Богатые дилетанты, князья, папы, кардиналы превратили свои дворцы в кладовые искусств. Винкельман понял это после того, как стал их завсегдатаем. Здесь безо всякой системы соседствовали друг с другом памятники скульптуры и живописи различных эпох. Владельцы сокровищ менее всего заботились об эстетическом наслаждении. Они стремились прослыть знатоками искусств, не умея отличить творение древнего мастера от поздней подделки. Двери дворцов беспрепятственно открывались лишь перед такими же, как их владельцы, титулованными невеждами или скупщиками антикварных вещей. Фавны и Венеры были такой же собственностью феодальных владык, как и земля, из которой они были выкопаны.

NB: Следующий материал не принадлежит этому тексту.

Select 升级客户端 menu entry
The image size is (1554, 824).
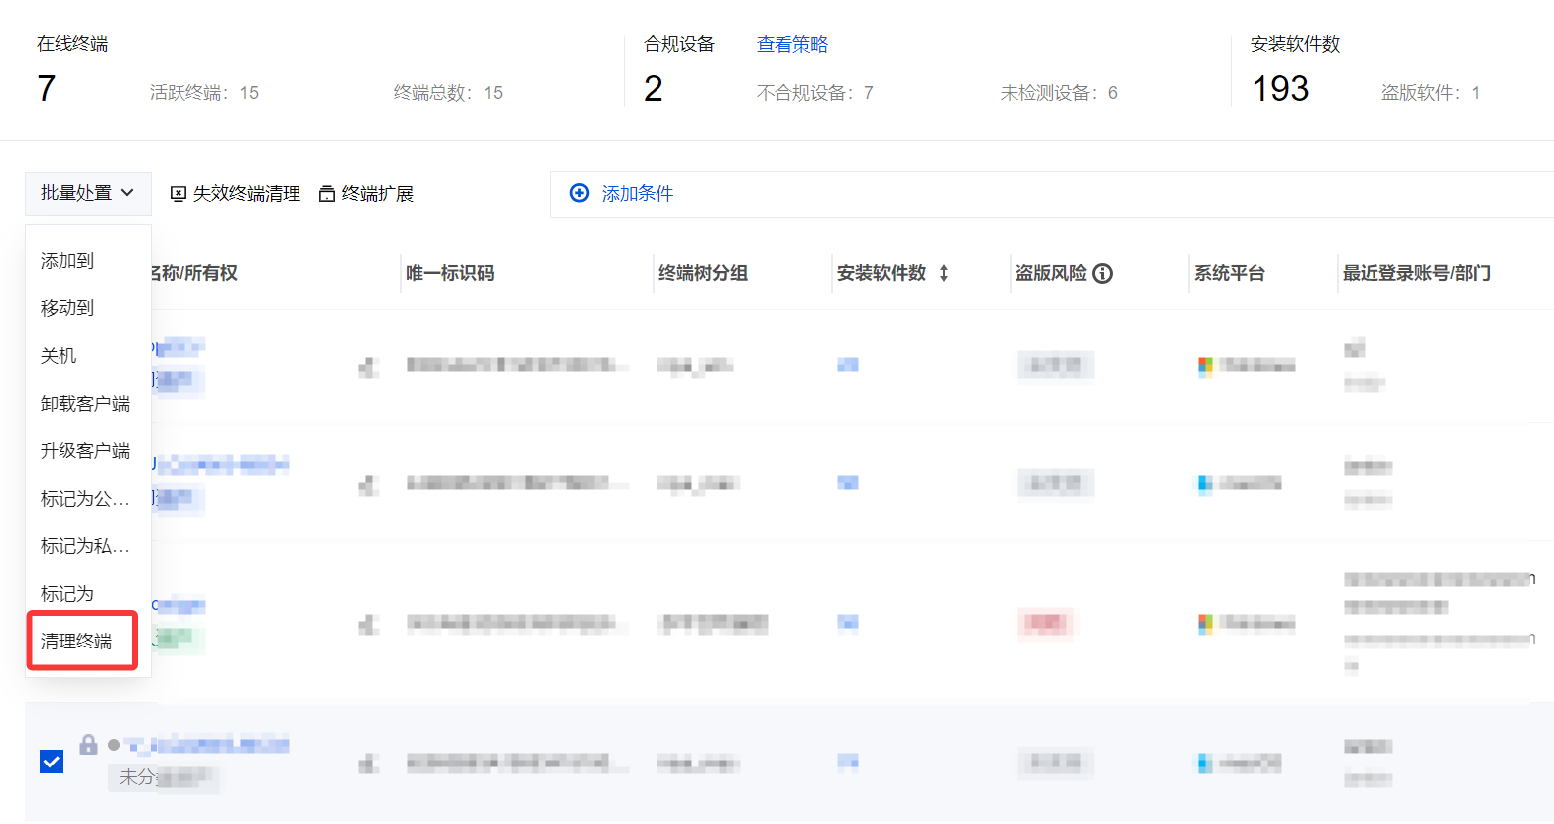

В феврале 1758 г., после года пребывания в Риме, Винкельман отправился в Неаполь. Нет, его интересовал не город, о котором существовала поговорка «Увидеть Неаполь и умереть». Его привлек королевский дворец Портичи, где, как ему было известно, складывали все, что находили во время раскопок Геркуланума. Однажды в пустынной местности, в семидесяти милях от Неаполя, он увидел три дорических храма поразительной красоты и сохранности, окруженные древней стеной с четырьмя воротами. «Эти храмы, — пишет он немецкому другу, — по характеру постройки значительно древнее всего, что есть в Греции, и никто сюда не приезжал на протяжении шести лет. Я и мои спутники были первыми немцами, которые здесь побывали».